I always see the fresh flowers, hanging by the roadside in the fleeting dark of the morning—mostly red and white roses. They raise and lower their heads with each passing car as if to keep the time for us. The picture, too, they have replaced—a boy no more than sixteen, wearing a yellow and green-striped rugby shirt.

I’m not sure who maintains the site—mother, father, sister—but it’s always well kept. The verge is trimmed around the flowers and the picture, setting out a little spot of earth for repeated memory: the sort that strangers in cars can appreciate. Faded flowers are replaced with fresh ones; sometimes a new sign is added, or a wreath. It’s never left untouched for long.

I think that during the night it is a colder scene—the traffic turning up the soot and gravel, kicking up dust on the flowers heads or throwing muddied water on the picture frame, drivers not even realizing who it is they drive past. And the flowers, I think, are not the only ones keeping vigil. The boy’s family, in a quieter place, remembers him—remembers not just the days of his life, but the long and heavy silence that followed his death. It’s that silence, I imagine, that calls them back to the memorial with shears and a half-dozen roses.

It’s easy to pawn off roadside memorials as blind efforts to keep the dead alive. But vigils come in all shapes and sizes. They are times we set aside for remembrance, watches during the dark night of the soul, meant to guard us from forgetfulness. We may sneer at memorials because we think that it’s only a matter of time before those who construct them move on to “acceptance,” but temporality of memorials is nothing to sneer at.

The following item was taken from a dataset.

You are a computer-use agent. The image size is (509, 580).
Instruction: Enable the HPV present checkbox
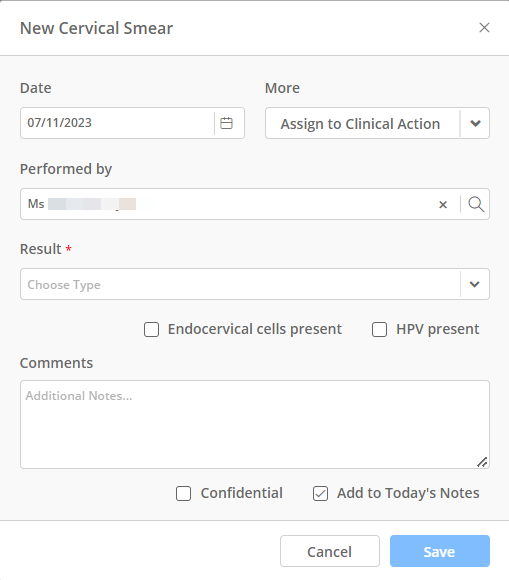(x=379, y=329)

God himself, you know, marked the world with a memorial that we can no longer see. He did not use flowers or a picture frame, though. He used a great stone set beside the entrance of a rock-hewn tomb. How many early Christians walked by that memorial and remembered? Even more precious is the view of the memorial that the Father and Spirit had—gazing from the hall of eternity at this little patch of earth, a stone beside a doorway, where the incarnate Son had lain silent for three days.

During the nights, too, it would have been a colder scene: the entrance to the tomb barricaded by matter that had been spoken into being through the eternal Word himself;[1] the calf muscles of Roman soldiers facing the stone as they also kept vigil—looking away from the burial site for desperate disciples or rebel-rousers. For three dark nights, the Trinity kept vigil, while the guards kept vigil, while the disciples kept vigil.

And the vigil was not kept in vain, for Christ stepped out of his dark stone room. The Godhead was glorified, soldiers fled in fear, and the disciples’ dim hope was ignited by the promise-keeping Trinity, whose pact of salvation that budded in eternity came to blossom in time. The memorial, it’s true, was not eternal. No one is certain today where Christ was buried. Perhaps the tomb was destroyed or put to use by another. It was a temporary mark of what had happened—a memorial not of death, but of life and hope. And in Scripture, the memorial still stands—not with flowers and a picture frame but with words that cannot be moved. We can read the resurrection story over and over and over, reminding ourselves that life has conquered death.

I suppose that’s why I pay so much attention to roadside memorials on my way to work every morning. Memorials are signs that people are keeping vigil, guarding a memory, refusing to forget the lost. But I carry with me a better memorial to remind me that I have been found. And I’m still keeping vigil, as is every Christian, to see the Word of life break through the sky on a white horse. Until then, we wait and watch with the rest of the world.

Pierce Taylor Hibbs is a graduate of Westminster Seminary (MAR, 2010). He has served at the Center for Theological Writing for seven years and has extensive experience teaching theological writing. He specializes in teaching English language skills to speakers of other languages, serving as the lead instructor for the Theological English portion of Mastering Theological English and as a lecturer in Advanced Theological Writing.

[1] Remember that the death of God’s Son was the death of the incarnate Son. Though there is mystery here, we cannot say theologically that the eternal Son was crucified or that the Trinity lost one of its persons for three days. The incarnate Son died on the cross and was buried.